Esta diversidad de contextos mostrada en grabaciones capturadas tanto en vacaciones, reuniones familiares, como en pequeños momentos cotidianos, elevan la imagen en movimiento de unos vídeos caseros a todo un arte.
Solnicki nos cuenta en este documental aspectos íntimos de su familia bajo la potente influencia de un pasado que quedó atrás pero que conviene no olvidar.
«Papirosen» yuxtapone distintos periodos y formatos fílmicos que engloban a cuatro generaciones distintas de una familia judía argentina y muestra los hilos invisibles que la unen, sus juegos de poder, sentimientos y contradicciones.
La filmación y edición del documental demoró once años, prácticamente un tercio de la vida de Gastón Solnicki, quien afirma que la co-realizó consigo mismo en distintos momentos de su vida. En ese tiempo cambiaron, aparte de él, los personajes, la manera de filmar y los formatos.
Al igual que su anterior película, «Süden», no es un film que tenga un guión previo y tampoco está armado con fondos ni subsidios ni premios. No contó con personal técnico durante la filmación; solamente el realizador participó, como es obvio, dado que se trata de grabaciones caseras y solo así se preserva la intimidad familiar. «No podía meter ahí a un sonidista o a un productor» explicaba.

- [Registros proporcionados]

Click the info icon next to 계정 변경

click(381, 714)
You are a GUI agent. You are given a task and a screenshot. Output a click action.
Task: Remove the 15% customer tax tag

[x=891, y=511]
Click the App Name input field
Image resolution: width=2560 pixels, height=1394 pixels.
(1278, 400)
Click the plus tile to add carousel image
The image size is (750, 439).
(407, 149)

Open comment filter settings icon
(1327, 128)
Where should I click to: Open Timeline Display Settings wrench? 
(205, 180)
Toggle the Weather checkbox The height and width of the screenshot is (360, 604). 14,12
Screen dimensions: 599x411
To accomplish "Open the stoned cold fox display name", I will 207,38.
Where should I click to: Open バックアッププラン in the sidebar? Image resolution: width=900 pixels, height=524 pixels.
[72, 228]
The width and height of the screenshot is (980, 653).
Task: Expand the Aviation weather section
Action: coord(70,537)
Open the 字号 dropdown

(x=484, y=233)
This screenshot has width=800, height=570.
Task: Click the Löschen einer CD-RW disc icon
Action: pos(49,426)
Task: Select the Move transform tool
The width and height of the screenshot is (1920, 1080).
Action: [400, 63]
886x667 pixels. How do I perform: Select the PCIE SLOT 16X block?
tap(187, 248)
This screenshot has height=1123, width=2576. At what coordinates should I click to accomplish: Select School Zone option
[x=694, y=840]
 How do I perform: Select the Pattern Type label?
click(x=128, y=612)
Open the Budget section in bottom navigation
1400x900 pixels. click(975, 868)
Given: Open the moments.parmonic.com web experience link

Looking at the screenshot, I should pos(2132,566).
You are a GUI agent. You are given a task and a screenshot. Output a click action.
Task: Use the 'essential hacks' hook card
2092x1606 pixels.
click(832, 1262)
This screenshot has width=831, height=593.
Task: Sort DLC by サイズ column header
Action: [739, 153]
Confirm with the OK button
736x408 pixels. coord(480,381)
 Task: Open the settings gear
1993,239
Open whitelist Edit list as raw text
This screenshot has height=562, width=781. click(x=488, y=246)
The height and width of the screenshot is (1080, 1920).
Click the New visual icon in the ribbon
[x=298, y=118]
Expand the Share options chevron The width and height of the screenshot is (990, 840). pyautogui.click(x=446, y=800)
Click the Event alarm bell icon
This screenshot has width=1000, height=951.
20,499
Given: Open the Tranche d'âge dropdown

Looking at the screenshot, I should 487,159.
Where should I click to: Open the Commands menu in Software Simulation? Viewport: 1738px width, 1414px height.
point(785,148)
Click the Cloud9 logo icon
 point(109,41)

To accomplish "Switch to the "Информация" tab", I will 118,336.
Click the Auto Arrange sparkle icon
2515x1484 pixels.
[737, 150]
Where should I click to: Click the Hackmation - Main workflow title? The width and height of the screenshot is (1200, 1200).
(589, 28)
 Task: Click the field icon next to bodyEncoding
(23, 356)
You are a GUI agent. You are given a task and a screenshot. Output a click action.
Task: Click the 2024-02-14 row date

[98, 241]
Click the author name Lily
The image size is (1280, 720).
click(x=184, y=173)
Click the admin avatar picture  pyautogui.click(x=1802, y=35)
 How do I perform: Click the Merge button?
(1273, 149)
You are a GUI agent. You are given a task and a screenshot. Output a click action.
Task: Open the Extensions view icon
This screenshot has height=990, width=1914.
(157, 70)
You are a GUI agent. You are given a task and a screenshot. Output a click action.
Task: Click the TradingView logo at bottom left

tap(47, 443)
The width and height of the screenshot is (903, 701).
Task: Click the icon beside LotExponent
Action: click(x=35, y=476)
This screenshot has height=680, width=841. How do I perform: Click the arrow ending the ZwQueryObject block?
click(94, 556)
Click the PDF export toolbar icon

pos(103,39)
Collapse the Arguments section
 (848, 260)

- [Ejercicios propuestos]
**a.** Según el texto sobre «Papirosen», ¿cuánto tiempo llevaron la filmación y la edición del documental?
**b.** Copia sin cambios las líneas de los registros entre la que contiene "The height and width of the screenshot is (1080, 1920)." y la que contiene "Looking at the screenshot, I should 487,159.", ambas incluidas.
El texto y los registros proceden de fuentes distintas.

- [Respuestas]
**a.** Once años.

**b.**
The height and width of the screenshot is (1080, 1920).
Click the New visual icon in the ribbon
[x=298, y=118]
Expand the Share options chevron The width and height of the screenshot is (990, 840). pyautogui.click(x=446, y=800)
Click the Event alarm bell icon
This screenshot has width=1000, height=951.
20,499
Given: Open the Tranche d'âge dropdown

Looking at the screenshot, I should 487,159.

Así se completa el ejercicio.